Staunton, November 17 – Vladimir Putin views autocephaly for the Ukrainian Orthodox as having an equally fateful and negative impact on Russia as the disintegration of the Soviet Union, Andrey Illarionov says. The Kremlin leader will never forgive Kyiv for this and will do all he can to block it.
During a conversation with Ukraine’s Glavred news agency, the former Putin advisor and current senior fellow at Washington’s Cato Institute says that the Kremlin is truly alarmed about Ukrainian autocephaly (glavred.info/ukraine/10027652-putin-nakazhet-ukrainu-za-avtokefaliyu-eks-sovetnik-prezidenta-rf-sprognoziroval-budushchee-posle-tomosa.html).
Since 2014, he argues, Ukraine has done nothing as important as its pursuit of autocephaly except for military resistance. Gaining that independent status for the church shores up the country’s political independence and weakens “the imperial position” of the Moscow church, pointing to its eventual exit from Ukraine and ultimately from Belarus as well.

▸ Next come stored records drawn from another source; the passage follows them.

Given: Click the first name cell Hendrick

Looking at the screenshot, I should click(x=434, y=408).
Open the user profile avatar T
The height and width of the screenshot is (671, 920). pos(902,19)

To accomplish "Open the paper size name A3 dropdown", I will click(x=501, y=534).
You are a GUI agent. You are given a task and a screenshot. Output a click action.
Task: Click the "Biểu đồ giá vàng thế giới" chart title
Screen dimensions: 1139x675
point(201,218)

According to Illarionov, “Putin recognizes the seriousness of the situation in the religious sphere and thus is already preparing for Ukraine a decisive response to the actions of the Ukrainian Orthodox church.” That is because the Kremlin leader knows that if he loses on this, he loses far more than he can and still have his current agenda survive.
“By its importance,” the autocephaly of the Ukrainian church “is comparable to the disintegrations of the Soviet Union and the Russian Empire.” After both those events, “the political disintegration of the empire began in the religious sphere. Putin understands this very well and therefore doesn’t intend to surrender his positions.”

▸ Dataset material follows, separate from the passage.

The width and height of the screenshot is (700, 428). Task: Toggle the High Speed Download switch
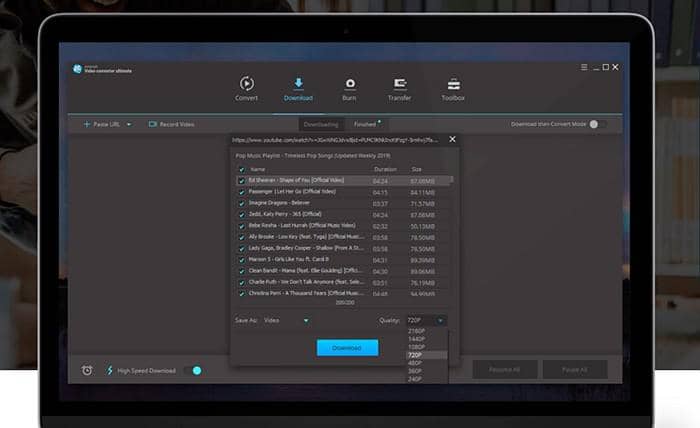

If the Kremlin leader can’t stop autocephaly – and it certainly appears that that train has left the station, Illarionov says – he will certainly seek “’to punish’ Ukraine for its acquisition” out of his own self-regard and because such punishment will serve as a warning to others not to try anything similar.

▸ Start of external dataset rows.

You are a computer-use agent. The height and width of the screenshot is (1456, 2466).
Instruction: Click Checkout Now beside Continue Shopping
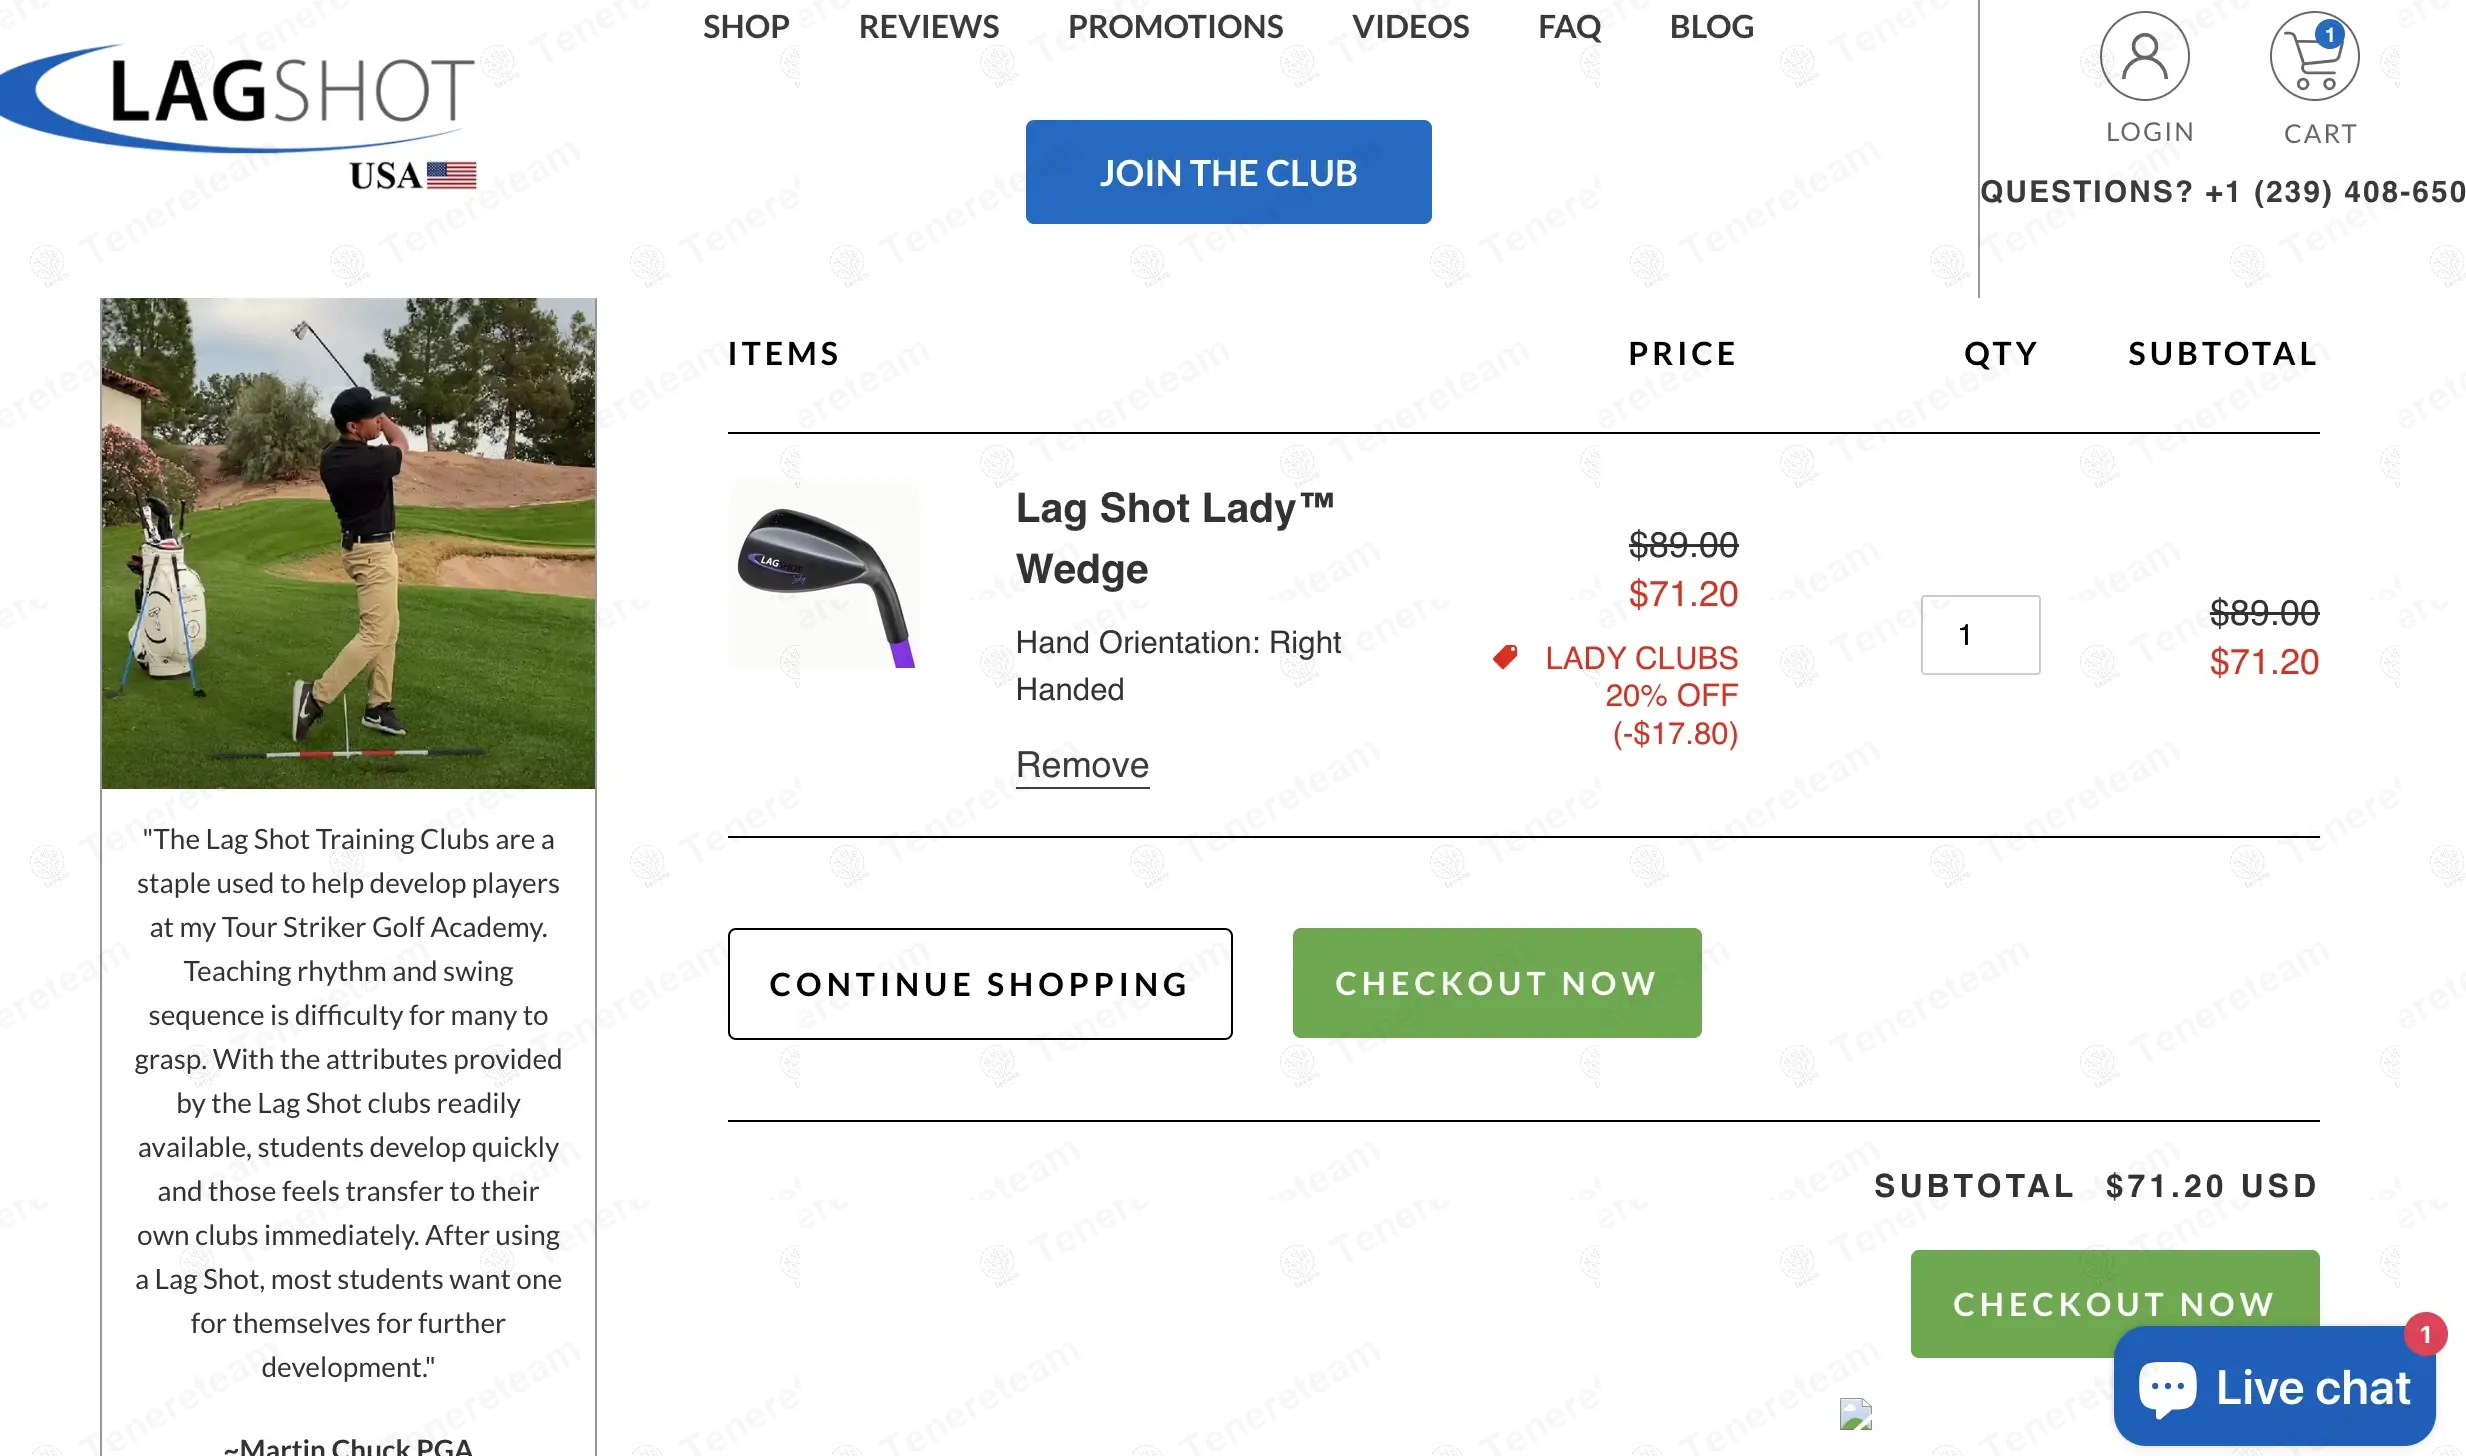(x=1496, y=983)
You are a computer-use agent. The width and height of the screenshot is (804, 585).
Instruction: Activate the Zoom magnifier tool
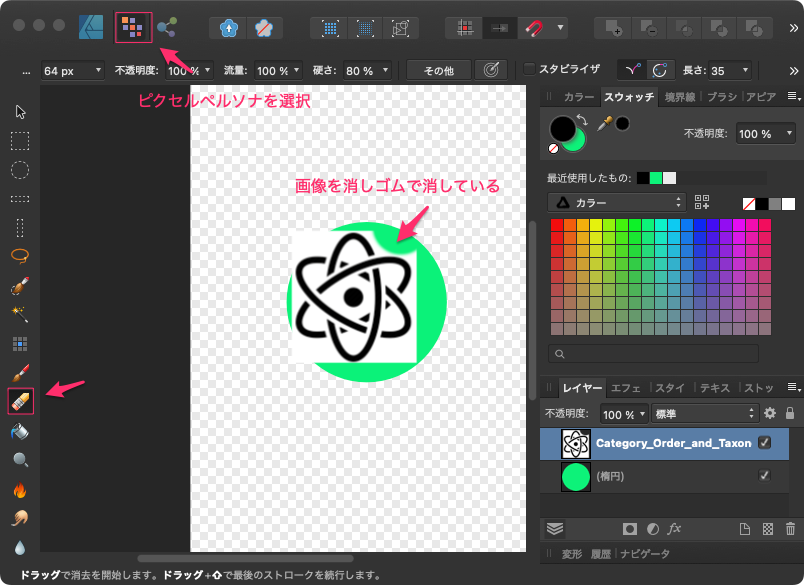pos(20,460)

What Putin will try will depend, however, not only on the mechanisms at his command but also on the reaction of Ukraine, other post-Soviet states and the West where unfortunately many do yet not understand that Moscow’s loss of an imperial church just like its earlier loss of an imperial communist party prefigures much broader losses in other sectors as well.
Consequently, Putin’s response almost certainly will be far more negative than most in the West now imagine, including the possibility of a major military move. In the mind of the Kremlin ruler, that despite all the negative consequences it would entail may pose fewer negatives than doing nothing and watching his imperial dreams dissolve.